● Activity
Restate word for word every line from the one containing "Where should I click to: Select" to the last line of the records below.

● Given data
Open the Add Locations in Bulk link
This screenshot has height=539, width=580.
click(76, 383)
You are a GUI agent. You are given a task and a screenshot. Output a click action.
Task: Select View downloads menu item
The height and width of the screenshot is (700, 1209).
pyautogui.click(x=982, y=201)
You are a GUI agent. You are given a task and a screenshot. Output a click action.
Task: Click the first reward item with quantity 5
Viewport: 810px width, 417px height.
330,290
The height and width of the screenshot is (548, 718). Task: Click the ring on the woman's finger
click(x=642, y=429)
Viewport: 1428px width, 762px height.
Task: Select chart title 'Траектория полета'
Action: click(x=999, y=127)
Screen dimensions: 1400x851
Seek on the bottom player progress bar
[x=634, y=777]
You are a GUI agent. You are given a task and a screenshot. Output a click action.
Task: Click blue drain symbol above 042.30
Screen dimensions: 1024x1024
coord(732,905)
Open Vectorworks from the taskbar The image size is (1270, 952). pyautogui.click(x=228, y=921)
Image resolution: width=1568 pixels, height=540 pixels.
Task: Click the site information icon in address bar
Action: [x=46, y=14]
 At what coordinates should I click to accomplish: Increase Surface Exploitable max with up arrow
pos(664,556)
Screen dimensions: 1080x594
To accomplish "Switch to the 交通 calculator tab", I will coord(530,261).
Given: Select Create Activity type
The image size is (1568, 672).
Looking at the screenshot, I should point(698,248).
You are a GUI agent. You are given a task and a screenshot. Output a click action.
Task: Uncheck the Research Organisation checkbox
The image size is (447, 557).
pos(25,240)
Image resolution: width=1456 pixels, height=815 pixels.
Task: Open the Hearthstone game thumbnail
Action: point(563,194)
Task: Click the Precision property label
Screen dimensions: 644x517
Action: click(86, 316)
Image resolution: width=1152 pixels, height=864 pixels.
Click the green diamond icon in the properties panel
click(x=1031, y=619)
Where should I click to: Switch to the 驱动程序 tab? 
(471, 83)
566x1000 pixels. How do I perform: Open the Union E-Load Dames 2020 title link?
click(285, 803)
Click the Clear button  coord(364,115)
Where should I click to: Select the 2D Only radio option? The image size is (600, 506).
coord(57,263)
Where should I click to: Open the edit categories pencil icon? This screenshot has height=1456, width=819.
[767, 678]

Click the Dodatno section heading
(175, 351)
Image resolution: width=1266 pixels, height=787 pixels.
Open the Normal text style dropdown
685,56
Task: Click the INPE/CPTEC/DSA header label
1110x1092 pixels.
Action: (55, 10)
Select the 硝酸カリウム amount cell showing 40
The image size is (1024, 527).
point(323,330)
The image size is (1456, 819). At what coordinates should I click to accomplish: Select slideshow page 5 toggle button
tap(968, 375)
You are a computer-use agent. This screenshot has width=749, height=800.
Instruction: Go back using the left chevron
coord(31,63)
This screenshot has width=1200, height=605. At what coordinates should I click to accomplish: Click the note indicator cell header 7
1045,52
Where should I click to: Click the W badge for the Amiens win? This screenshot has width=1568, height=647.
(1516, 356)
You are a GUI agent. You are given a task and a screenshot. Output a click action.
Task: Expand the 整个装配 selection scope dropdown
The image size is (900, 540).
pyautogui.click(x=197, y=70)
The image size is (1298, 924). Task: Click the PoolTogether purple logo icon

● Solution to the exercise
Where should I click to: Select the 2D Only radio option? The image size is (600, 506).
coord(57,263)
Where should I click to: Open the edit categories pencil icon? This screenshot has height=1456, width=819.
[767, 678]

Click the Dodatno section heading
(175, 351)
Image resolution: width=1266 pixels, height=787 pixels.
Open the Normal text style dropdown
685,56
Task: Click the INPE/CPTEC/DSA header label
1110x1092 pixels.
Action: (55, 10)
Select the 硝酸カリウム amount cell showing 40
The image size is (1024, 527).
point(323,330)
The image size is (1456, 819). At what coordinates should I click to accomplish: Select slideshow page 5 toggle button
tap(968, 375)
You are a computer-use agent. This screenshot has width=749, height=800.
Instruction: Go back using the left chevron
coord(31,63)
This screenshot has width=1200, height=605. At what coordinates should I click to accomplish: Click the note indicator cell header 7
1045,52
Where should I click to: Click the W badge for the Amiens win? This screenshot has width=1568, height=647.
(1516, 356)
You are a GUI agent. You are given a task and a screenshot. Output a click action.
Task: Expand the 整个装配 selection scope dropdown
The image size is (900, 540).
pyautogui.click(x=197, y=70)
The image size is (1298, 924). Task: Click the PoolTogether purple logo icon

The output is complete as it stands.